Don’t wear underpants under your tri shorts as that will most likely result in some very uncomfortable chaffing…just go commando. If you don’t want to invest a lot of money in gear that you are worried you may never wear again you can always swim in tri shorts and a sports bra, then pull a t-shirt on in transition.
3. There will be cars on the bike course
It can be very easy to get caught up in race day adrenalin but please remember that there will most likely be cars on the road. Cars being driven by individuals who may not know that a race is going on. Always follow the rules of the road – ride in the shoulder and be sure to shoulder check and make sure it is safe before you attempt to pass anyone. Also be courteous to your fellow racers and call out “on your left” as you pass them. If you get passed by another rider without them announcing it you can get startled and no one wants that to happen.

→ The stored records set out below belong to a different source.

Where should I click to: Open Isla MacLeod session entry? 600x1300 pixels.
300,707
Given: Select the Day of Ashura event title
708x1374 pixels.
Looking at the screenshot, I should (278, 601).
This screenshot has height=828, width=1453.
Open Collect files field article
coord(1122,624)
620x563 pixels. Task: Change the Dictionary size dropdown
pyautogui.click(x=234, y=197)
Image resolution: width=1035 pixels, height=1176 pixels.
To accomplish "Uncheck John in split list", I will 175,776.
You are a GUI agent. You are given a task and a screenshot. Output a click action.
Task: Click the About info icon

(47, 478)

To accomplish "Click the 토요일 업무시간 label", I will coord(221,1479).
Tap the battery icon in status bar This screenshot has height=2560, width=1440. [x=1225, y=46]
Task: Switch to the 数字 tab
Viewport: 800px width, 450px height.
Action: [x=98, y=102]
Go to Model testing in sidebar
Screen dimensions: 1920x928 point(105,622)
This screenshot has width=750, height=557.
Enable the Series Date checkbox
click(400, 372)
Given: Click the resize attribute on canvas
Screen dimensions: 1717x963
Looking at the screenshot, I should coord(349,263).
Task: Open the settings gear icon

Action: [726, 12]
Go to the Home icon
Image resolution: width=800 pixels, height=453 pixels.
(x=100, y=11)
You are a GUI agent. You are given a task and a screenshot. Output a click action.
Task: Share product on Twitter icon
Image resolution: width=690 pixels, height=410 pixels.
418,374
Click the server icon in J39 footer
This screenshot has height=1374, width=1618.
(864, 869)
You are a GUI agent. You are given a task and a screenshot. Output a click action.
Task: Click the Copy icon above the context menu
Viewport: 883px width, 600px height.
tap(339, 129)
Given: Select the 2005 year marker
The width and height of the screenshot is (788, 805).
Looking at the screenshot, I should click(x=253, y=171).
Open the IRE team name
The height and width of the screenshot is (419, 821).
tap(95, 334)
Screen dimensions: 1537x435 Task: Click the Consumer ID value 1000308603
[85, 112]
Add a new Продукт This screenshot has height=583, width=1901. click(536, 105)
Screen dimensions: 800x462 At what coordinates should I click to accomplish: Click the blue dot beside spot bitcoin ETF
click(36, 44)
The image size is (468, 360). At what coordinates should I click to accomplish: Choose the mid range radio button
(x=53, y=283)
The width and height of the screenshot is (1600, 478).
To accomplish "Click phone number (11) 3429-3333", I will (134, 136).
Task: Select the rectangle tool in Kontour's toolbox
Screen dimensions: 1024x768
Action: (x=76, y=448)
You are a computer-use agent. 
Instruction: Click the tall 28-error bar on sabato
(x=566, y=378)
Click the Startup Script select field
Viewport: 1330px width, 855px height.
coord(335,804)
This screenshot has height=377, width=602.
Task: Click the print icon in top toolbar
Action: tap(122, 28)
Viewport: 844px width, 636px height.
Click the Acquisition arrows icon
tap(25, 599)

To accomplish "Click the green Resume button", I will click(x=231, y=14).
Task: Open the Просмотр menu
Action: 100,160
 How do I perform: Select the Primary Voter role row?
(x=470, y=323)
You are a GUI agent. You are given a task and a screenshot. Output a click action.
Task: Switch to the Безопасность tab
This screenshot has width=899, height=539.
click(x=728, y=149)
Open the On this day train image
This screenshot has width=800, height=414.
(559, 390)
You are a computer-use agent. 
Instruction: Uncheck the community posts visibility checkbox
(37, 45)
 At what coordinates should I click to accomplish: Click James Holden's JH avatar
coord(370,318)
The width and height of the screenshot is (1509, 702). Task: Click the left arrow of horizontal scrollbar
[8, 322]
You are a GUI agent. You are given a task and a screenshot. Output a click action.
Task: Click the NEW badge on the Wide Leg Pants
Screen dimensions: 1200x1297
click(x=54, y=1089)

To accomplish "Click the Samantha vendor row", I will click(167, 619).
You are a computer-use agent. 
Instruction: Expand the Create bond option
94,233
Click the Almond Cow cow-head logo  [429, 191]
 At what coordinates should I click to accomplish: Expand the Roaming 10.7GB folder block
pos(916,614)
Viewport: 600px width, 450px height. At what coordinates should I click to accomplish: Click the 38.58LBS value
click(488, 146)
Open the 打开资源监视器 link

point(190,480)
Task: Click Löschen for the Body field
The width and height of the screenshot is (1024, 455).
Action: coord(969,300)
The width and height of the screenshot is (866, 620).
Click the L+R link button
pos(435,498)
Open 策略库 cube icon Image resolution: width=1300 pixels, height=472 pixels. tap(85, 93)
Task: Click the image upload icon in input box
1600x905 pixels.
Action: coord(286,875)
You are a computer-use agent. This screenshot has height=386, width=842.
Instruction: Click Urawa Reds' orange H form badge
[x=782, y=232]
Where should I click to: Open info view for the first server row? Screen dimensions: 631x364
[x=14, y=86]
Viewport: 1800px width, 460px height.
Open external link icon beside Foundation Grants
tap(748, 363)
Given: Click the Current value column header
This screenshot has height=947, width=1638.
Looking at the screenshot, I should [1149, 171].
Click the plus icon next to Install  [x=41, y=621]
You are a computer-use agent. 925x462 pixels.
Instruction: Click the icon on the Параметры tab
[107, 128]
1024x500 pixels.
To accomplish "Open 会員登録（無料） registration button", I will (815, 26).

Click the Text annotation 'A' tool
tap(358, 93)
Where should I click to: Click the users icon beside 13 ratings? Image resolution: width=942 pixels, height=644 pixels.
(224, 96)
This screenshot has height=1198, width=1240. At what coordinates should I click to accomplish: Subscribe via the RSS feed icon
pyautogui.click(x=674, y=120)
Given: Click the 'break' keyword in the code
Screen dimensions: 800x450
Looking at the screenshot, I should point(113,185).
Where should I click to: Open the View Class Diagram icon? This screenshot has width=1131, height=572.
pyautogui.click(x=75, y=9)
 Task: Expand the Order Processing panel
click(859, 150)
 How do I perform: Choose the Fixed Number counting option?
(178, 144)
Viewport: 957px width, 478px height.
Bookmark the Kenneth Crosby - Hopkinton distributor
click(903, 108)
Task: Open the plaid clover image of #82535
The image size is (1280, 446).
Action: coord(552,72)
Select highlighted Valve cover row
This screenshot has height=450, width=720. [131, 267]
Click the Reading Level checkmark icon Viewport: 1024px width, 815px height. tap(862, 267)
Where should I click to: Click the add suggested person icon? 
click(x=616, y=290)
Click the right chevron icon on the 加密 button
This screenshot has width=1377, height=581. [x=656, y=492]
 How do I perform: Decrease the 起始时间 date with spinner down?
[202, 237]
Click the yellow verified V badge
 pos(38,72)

4. Keep your transition space simple
There will be people that will bring every single piece of gear they own and lay it out in transition. You may see people try to make their bike easy to spot by tying a balloon to the bike rack. Ultimately keep your space simple and clean. Often race directors don’t want you to have balloons up in transition so you’ll need to use a different way to find your bike. Count the number of racks you’ll have to run past or try to find a landmark to remind you of where to go. Have a towel out to dry your feet off (maybe make it a bright one to make it easier to spot). Have your socks ready to go in your shoes. Have your bike helmet resting on your handlebars so that you’ll be reminded that you need to put your helmet on before you take your bike off the rack. The less stuff you have out the smoother you will be able to run through from swim to bike and from bike to run.
5. Have fun
Finally, have fun and enjoy the moment! Smile! Give words of encouragement to people as you pass them or as they pass you. Maybe compliment them on their tri kit. You may just put a smile on someone’s face who is having a tough day. Thank the volunteers because without them the race wouldn’t be possible. And if you are nervous or unsure about anything on race day don’t hesitate to ask the person setting up their bike next to you in transition. We were all nervous tackling our first race and triathletes are honestly a friendly bunch. They won’t mind helping, I promise.
Are you racing your first triathlon this year? Let me know if you have any questions at all!